WHAT YOU SHOULD DO
Across all the lines of the following material, count those that include the word "computer" and give only the result.

THE DATA
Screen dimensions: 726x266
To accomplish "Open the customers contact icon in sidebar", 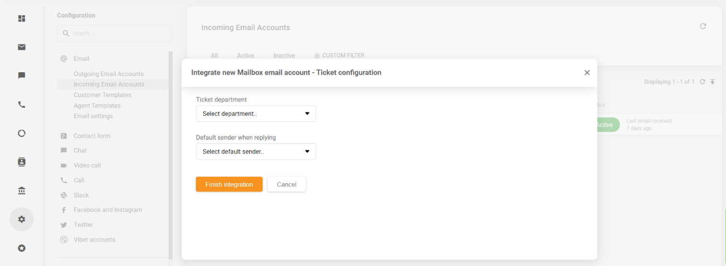I will (x=22, y=162).
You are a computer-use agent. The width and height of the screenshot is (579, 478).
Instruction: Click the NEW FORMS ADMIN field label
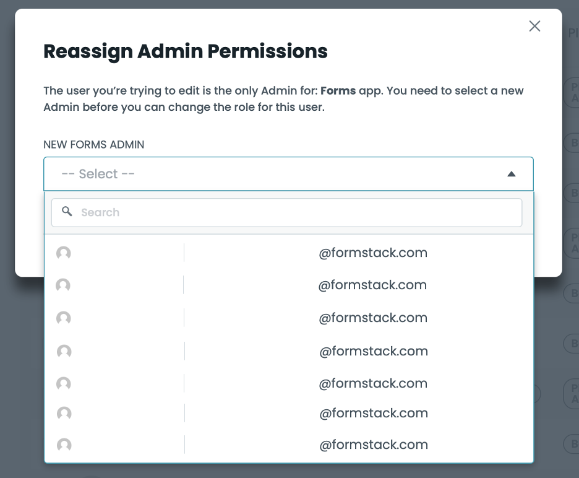tap(93, 144)
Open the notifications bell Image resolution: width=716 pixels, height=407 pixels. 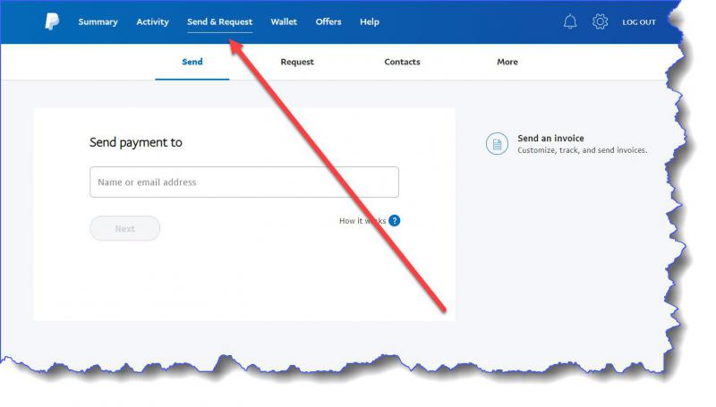570,22
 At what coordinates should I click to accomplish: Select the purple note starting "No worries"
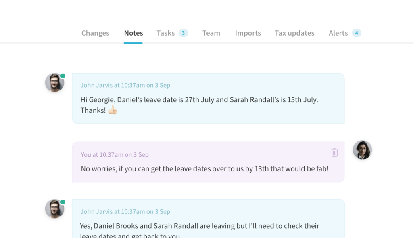coord(204,168)
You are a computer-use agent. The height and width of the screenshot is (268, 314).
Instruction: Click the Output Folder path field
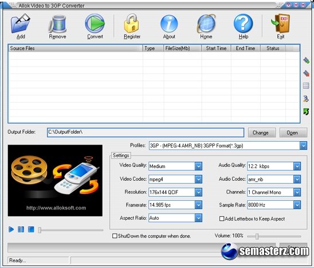tap(146, 133)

RESULT FOR THIS EXERCISE
2